Peace – Burial at Sea
J. M. W. Turner·1842
Historical Context
Turner exhibited Peace — Burial at Sea at the Royal Academy in 1842, a memorial to his friend and fellow painter Sir David Wilkie, who died at sea off Gibraltar in June 1841 and was buried at sea the same day. The painting shows Wilkie's coffin being lowered from a steamship into the dark water, the vessel's sails and rigging silhouetted against a dramatic sky. Turner's use of intense black — so dark that contemporaries questioned whether it was possible in nature — was deliberate. When asked about this, Turner replied, "I only wish I had any colour to make it blacker." Now in the National Gallery, the painting is among Turner's most emotionally powerful works and a profound meditation on artistic mortality.
Technical Analysis
The stark, almost monochromatic composition uses deep blacks and warm firelight to create a powerful contrast between the dark hull and the funeral flames. Turner's characteristic atmospheric effects are restrained here, producing an image of unusual gravity and emotional directness.
Look Closer
- ◆Notice the extraordinary blackness of the ship's sails and hull — contemporaries questioned whether such darkness was possible in nature, and Turner reportedly replied he only wished he had a color to make it blacker.

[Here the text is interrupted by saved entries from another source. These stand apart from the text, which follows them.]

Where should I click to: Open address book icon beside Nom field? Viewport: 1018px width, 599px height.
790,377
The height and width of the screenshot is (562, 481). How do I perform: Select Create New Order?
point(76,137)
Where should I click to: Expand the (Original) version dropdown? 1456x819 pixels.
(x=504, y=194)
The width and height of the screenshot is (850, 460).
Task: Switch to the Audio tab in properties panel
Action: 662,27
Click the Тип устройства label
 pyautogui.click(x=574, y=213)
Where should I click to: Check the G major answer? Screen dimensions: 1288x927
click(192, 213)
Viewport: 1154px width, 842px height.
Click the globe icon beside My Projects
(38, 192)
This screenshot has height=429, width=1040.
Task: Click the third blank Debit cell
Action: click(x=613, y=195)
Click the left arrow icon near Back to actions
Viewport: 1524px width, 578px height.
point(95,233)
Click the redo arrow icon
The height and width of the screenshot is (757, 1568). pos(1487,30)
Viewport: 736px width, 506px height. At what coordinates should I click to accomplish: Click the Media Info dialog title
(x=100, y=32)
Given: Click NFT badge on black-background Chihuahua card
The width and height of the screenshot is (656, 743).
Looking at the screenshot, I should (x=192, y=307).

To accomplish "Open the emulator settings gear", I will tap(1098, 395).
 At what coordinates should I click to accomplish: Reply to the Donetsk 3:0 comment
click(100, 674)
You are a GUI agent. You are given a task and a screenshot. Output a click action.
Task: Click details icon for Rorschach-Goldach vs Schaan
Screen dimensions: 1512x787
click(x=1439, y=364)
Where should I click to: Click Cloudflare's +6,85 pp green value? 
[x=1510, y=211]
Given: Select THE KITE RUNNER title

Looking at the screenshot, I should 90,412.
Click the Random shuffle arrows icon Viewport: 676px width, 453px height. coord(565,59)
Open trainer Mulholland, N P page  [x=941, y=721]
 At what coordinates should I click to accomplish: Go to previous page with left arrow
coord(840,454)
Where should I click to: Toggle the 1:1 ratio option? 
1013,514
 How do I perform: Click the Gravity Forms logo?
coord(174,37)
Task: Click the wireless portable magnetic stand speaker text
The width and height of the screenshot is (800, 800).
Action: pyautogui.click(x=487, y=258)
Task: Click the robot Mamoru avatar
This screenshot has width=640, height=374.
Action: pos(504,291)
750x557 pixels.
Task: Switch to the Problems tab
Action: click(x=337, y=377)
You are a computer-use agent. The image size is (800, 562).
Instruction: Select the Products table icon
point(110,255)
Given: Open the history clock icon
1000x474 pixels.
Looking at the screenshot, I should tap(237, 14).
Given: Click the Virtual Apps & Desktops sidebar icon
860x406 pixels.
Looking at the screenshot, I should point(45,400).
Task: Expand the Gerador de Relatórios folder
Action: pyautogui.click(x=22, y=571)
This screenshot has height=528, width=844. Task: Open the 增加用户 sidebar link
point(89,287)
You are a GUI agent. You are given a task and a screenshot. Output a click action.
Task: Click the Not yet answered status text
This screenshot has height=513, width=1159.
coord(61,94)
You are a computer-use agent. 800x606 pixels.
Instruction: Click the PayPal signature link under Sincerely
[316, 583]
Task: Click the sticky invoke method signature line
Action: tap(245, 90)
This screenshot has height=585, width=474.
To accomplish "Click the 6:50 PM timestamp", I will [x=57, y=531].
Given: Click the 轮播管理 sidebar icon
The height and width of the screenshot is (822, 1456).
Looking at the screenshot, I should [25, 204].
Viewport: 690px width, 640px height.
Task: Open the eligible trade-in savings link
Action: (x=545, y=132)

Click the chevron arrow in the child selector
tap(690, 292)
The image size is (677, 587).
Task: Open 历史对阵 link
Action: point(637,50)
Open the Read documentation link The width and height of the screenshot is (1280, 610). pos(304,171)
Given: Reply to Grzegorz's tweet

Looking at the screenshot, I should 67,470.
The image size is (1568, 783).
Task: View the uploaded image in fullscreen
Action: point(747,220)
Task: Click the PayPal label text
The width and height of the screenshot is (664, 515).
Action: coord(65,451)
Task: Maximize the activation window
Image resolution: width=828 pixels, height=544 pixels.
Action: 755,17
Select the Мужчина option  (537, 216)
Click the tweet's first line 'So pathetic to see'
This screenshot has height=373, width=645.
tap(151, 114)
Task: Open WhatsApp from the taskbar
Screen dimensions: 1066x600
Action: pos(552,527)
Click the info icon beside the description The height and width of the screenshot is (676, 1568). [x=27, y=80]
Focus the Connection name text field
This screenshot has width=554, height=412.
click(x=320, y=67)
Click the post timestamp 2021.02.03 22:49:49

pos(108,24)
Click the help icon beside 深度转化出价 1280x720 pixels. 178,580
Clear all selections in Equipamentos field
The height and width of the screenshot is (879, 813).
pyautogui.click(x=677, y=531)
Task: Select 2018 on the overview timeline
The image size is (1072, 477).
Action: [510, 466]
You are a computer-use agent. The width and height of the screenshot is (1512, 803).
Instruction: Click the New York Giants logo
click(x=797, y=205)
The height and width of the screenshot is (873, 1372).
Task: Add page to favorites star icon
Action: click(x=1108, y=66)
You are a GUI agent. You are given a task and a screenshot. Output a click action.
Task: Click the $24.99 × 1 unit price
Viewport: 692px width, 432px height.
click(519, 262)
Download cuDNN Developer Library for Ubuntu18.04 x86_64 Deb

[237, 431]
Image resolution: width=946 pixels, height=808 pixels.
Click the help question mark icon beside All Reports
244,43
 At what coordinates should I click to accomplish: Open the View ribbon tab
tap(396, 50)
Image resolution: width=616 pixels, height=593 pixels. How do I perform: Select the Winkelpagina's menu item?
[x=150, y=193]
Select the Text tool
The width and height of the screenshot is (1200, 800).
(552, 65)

- ◆Look for the coffin being lowered over the side, a small but precise detail that gives the monumental atmospheric painting its specific human meaning.
- ◆Observe the firelight from the vessel's funnel, a small warm glow that Turner uses as the only warm color in an otherwise near-monochromatic composition.
- ◆Find where sky and sea merge at the horizon — Turner dissolves the line entirely, making the scene feel like it exists outside normal time and space, appropriate to a memorial.